Here, we have the $R_{bc}$ values for three different processes being shown in a variety of different conditions, as a function of manufacturing process length $N$. We have a non-repairable process for three different probabilities (solid lines), a fault-tolerant process with $p = 0.1$ and three different values for $m$ (dashed lines), and finally three different failure probabilities for a reversible process (dotted lines). 

What's important about this chart is that, for very large system sizes, the expected resource expenditure of the non-repairable and fault-tolerant schemes will experience exponential growth in the expected resources required to construct an object. 

I think this chart could be cleaned up. Namely, there is a scale-invariant factor that combines $N$, $m$, and $p$ in such a way that the six graphs composing the non-repairable and fault-tolerant processes become one. 

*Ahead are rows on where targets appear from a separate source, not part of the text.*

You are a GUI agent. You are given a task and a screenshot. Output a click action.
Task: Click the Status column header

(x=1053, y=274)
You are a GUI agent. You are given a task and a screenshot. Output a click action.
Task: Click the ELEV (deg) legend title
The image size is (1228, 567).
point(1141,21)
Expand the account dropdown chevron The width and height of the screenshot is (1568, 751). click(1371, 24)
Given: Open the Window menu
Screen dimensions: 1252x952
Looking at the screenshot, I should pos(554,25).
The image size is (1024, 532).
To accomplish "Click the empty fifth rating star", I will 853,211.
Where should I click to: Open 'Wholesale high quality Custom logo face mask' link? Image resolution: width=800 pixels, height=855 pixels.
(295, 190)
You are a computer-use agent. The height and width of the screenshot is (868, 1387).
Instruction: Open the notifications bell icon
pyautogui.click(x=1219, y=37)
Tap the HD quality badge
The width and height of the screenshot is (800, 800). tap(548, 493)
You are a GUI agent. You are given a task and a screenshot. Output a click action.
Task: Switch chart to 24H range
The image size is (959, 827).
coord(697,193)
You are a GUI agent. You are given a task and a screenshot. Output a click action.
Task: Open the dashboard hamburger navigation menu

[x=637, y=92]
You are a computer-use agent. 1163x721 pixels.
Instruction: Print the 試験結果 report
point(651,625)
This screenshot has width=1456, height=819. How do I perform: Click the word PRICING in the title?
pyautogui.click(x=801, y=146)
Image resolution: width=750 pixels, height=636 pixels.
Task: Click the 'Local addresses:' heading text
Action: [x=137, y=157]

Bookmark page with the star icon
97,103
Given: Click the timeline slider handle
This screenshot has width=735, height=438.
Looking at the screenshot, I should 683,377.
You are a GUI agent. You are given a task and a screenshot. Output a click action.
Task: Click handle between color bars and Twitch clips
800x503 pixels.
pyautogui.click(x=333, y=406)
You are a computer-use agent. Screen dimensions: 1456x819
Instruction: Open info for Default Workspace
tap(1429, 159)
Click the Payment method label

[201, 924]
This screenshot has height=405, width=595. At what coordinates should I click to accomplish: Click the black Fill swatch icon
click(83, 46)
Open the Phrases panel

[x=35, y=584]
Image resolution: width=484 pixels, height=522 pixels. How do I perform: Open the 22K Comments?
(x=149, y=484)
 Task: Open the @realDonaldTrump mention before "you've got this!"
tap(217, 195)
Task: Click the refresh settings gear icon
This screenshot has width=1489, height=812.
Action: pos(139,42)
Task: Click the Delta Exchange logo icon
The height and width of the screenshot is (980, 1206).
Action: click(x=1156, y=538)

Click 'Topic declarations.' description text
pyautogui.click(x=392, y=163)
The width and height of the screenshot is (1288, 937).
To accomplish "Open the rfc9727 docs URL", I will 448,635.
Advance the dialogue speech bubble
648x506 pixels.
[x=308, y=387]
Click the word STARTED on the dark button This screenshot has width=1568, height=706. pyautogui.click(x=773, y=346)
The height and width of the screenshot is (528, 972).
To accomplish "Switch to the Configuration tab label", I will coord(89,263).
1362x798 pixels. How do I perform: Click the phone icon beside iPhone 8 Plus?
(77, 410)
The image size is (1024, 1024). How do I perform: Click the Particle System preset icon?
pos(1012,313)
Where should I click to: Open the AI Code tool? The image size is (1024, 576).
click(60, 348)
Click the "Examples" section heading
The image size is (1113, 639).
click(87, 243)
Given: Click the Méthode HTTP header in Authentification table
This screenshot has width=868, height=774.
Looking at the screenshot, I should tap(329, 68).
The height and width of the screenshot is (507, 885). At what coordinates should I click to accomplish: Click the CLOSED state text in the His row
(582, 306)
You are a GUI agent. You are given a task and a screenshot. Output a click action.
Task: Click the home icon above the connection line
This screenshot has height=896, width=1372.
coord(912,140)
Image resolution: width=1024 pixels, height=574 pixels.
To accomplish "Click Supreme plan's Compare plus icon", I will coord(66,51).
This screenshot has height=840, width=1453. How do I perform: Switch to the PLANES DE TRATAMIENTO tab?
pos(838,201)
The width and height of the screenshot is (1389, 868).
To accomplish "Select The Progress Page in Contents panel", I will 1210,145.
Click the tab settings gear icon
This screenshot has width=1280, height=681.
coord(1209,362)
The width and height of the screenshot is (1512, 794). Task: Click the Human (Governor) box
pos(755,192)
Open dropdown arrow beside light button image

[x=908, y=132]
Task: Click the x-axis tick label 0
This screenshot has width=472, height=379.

What this illustrates is that all $p$ does is affect the scale of the ERE for a given process, and therefore performance gains in $p$ are linear- a process that is 10 times better (less likely to fail) enables 10 times larger systems. 

Conversely, a fault-tolerant process shifts the ERE growth curve on the $N$-axis, but doesn't change the scaling. That's why the above fault-tolerant plots seem to get steeper and steeper as $m$ increases; the scaling is nearly the same as when $m=0$, but the regime where the scaling occurs is shifted over. 

What this means is that, for larger processes, it can be more effective to focus on designing a fault-tolerant architecture than to improve the fidelity of the underlying process. You can see this where the m=100 and the p=0.001 curves intersect in the $(10^2,10^3)$ range, where the fault-tolerant process has nearly perfect yield before hitting its asymptote. 

But regardless, the clear winner in this work is reversibility (surprise surprise). Unlike the other two manufacturing processes, the waste factor scales only linearly with system size, effectively sidestepping the combinatorial problems that the other two run into.